_TEXTO DE ORIGEM:_
12 janeiro 2023

Extremismo importado dos EUA

Como os EUA passaram a exportar 'extremismo antigoverno'

Dois anos depois de uma multidão de apoiadores do então presidente Donald Trump ter invadido o Capitólio, sede do Congresso americano, para tentar impedir a certificação do novo eleito, Joe Biden, analistas que estudam extremismo dizem que o movimento antigoverno que ganhou força nos Estados Unidos continua servindo de inspiração ao redor do mundo, e citam o Brasil como exemplo.
Alessandra Corrêa, BBC Brasil

Apesar das várias diferenças entre os dois países e de aspectos históricos e políticos que são únicos do Brasil, muitos observadores veem semelhanças profundas entre a violência que abalou Washington em 6 de janeiro de 2021 e a invasão e depredação das sedes dos três poderes em Brasília por apoiadores do ex-presidente Jair Bolsonaro no último domingo (8/1).

_O QUE FAZER:_
A – As afirmações a seguir concordam com a reportagem sobre extremismo antigoverno? Para cada uma, responda sim ou não e cite entre aspas as palavras da reportagem que decidem. (i) A invasão do Capitólio ocorreu em 6 de janeiro de 2021. (ii) Segundo os analistas, o movimento antigoverno perdeu força nos Estados Unidos. (iii) A invasão das sedes dos três poderes em Brasília foi feita por apoiadores do ex-presidente Jair Bolsonaro.
B – Prossiga com a reportagem sobre extremismo antigoverno a partir da última frase apresentada.

_DADOS DE ORIGEM:_
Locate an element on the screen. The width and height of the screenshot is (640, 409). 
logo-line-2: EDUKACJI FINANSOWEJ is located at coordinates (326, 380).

_RESPOSTAS A SEGUIR:_
A –
(i) Sim: "a violência que abalou Washington em 6 de janeiro de 2021".
(ii) Não: "o movimento antigoverno que ganhou força nos Estados Unidos continua servindo de inspiração ao redor do mundo".
(iii) Sim: "a invasão e depredação das sedes dos três poderes em Brasília por apoiadores do ex-presidente Jair Bolsonaro".

B –
"Os Estados Unidos se tornaram um exportador de extremismo antigoverno e antiautoridade, inspirando e motivando simpatizantes em muitos países ao redor do mundo", disse o Soufan Center, centro de pesquisas que monitora ameaças extremistas, em um documento publicado na semana passada para marcar o segundo aniversário do ataque ao Capitólio.

"Da América Latina à Europa, (esses simpatizantes) têm buscado uma causa comum com os extremistas baseados nos Estados Unidos, apegando-se a uma ladainha de queixas de extrema-direita em um esforço para promover posições antigoverno em seus países de origem."

Em entrevista à BBC News Brasil, o autor do documento, Colin Clarke, pesquisador sênior do Soufan Center, afirma que, nos últimos dois anos, os eventos de 6 de janeiro de 2021 se transformaram em um símbolo e um modelo para extremistas em outros países.

"Isso se tornou uma espécie de protótipo para outros extremistas antigoverno invadirem o Congresso (em outros países)", diz Clarke à BBC News Brasil. "E muito disso é baseado em desinformação, negacionismo eleitoral e teorias da conspiração."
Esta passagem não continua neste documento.